- Born: Healy Ernst Baumgardner October 10, 1979 (age 46) Glen Dale, West Virginia
- Occupation: Political advisor

= Healy Baumgardner =

American political advisor (born 1979)

Healy Baumgardner (born 10 October 1979) is an American political advisor. She served as an advisor to Donald Trump's 2016 presidential campaign.

== Early life ==
Born in Glen Dale, West Virginia, Healy E. Baumgardner's family had ties to both Republican politics and the private sector.

== Career ==
Baumgardner served as a senior communications advisor and spokesperson for Donald Trump's 2016 presidential campaign.

Prior to her involvement with Trump’s campaign, she was the deputy communications director for Rudy Giuliani's 2008 presidential campaign. Giuliani withdrew from the race following the Florida primary. She also served as a spokesperson for the Department of Energy in George W. Bush's administration.

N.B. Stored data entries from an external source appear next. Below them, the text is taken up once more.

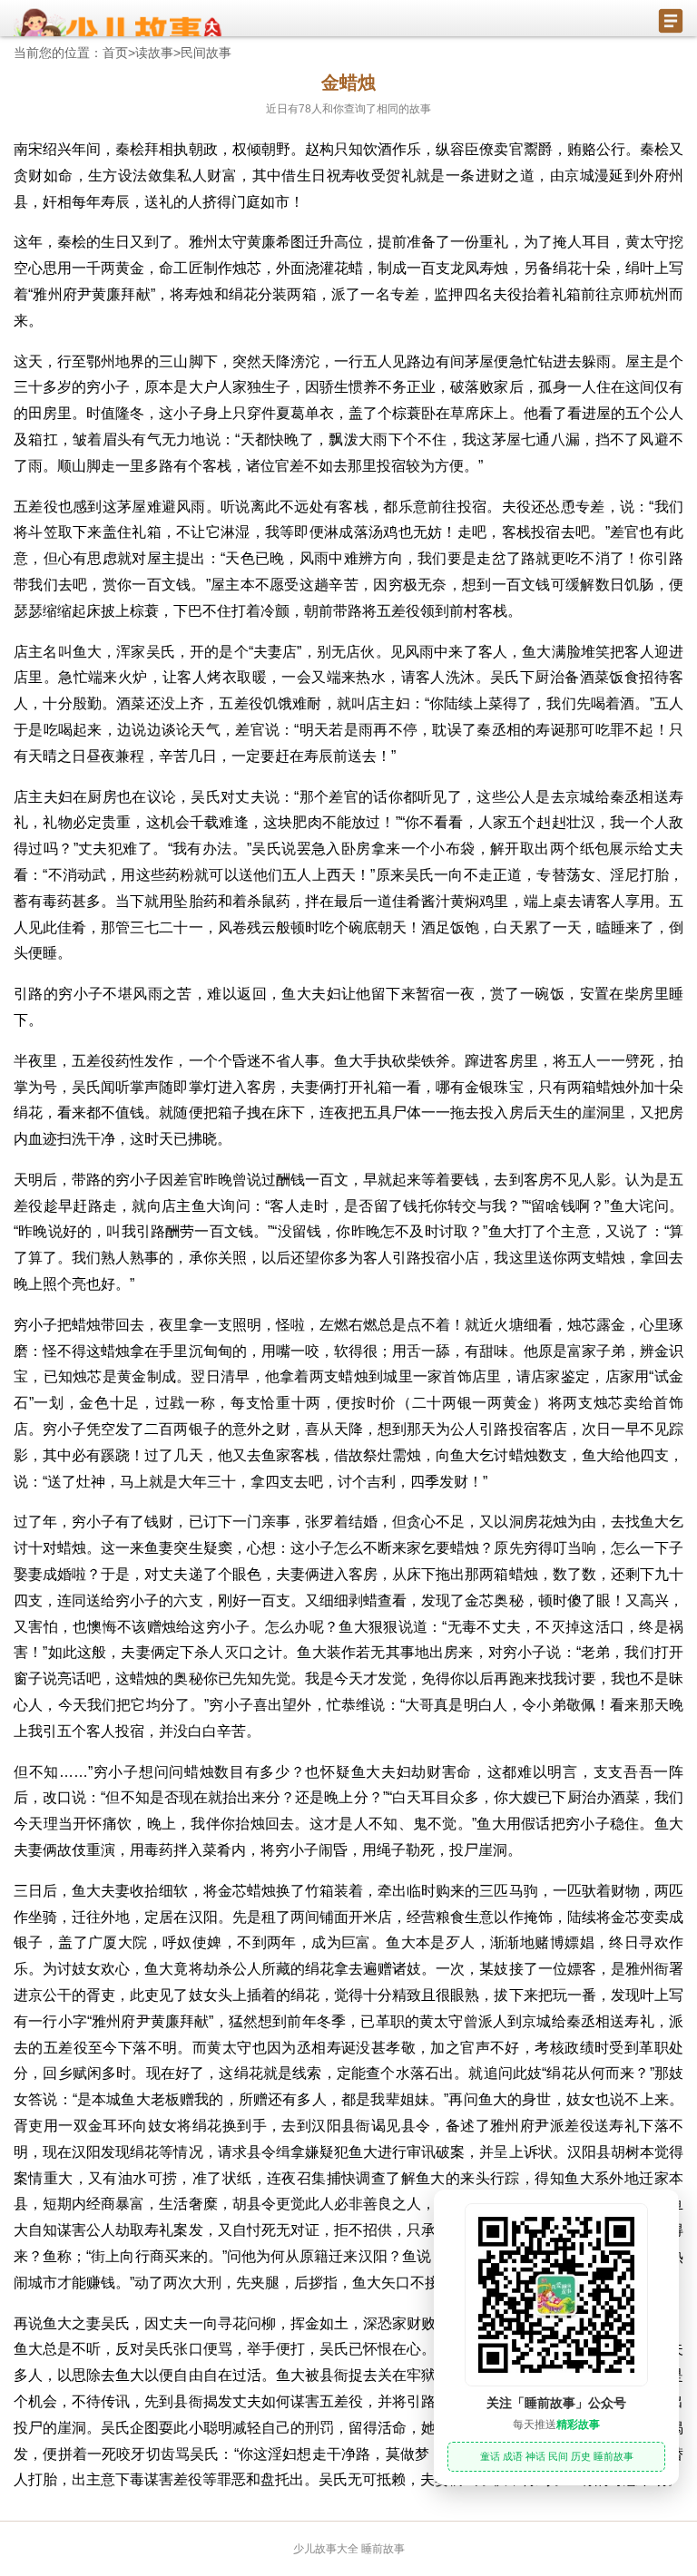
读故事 (154, 52)
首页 (115, 52)
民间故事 (206, 52)
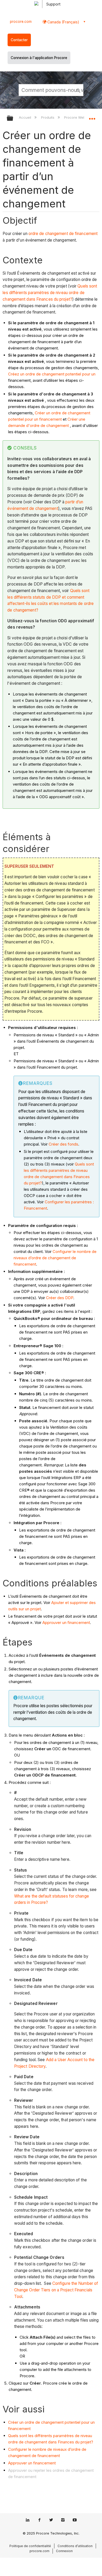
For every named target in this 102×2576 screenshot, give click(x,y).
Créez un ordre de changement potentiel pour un (51, 374)
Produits (48, 117)
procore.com (21, 21)
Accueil (25, 117)
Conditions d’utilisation (75, 2546)
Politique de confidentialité (30, 2546)
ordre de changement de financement (63, 233)
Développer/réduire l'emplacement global (92, 116)
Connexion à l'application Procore (39, 58)
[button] (78, 90)
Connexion (64, 2551)
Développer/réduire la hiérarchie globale (13, 118)
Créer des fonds (63, 1144)
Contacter (19, 40)
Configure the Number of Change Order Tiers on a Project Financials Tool (56, 2290)
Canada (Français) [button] (62, 22)
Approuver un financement (66, 1622)
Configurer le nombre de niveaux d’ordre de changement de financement (55, 1258)
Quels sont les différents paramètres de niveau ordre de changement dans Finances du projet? (50, 293)
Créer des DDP (59, 1297)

She later founded the lobbying firm 45 Energy Group. The group has collected $250,000 from the government of Malaysia to arrange meetings between officials and $425,000 from a foreign group seeking support for an Uzbekistan ethane/methane project. The latter project became a focal point in the President Donald Trump's impeachment inquiry. Businessman Lev Parnas had recruited Baumgardner and Rudy Giuliani to create the perception that Trump lent his support. Giuliani planned to visit Uzbekistan in May 2019, though the trip was later cancelled, with Baumgardner alleging that this was due to discovery of the project's ties to the Chinese government. As part of their inquiry into the Trump administration's dealings in Ukraine, the House Intelligence, Foreign Affairs, and Oversight and Reform Committees subpoenaed Giuliani for documents relating to the Uzbekistan project. Baumgardner stated that the 45 Group was acting legally and ethically, and criticized the investigation as a "witch hunt."

Baumgardner attended Donald Trump's 2020 Election Day party at the White House as a guest of Giuliani. On November 11, 2020, Bloomberg News reported that she had tested positive for COVID-19, as did several others who attended.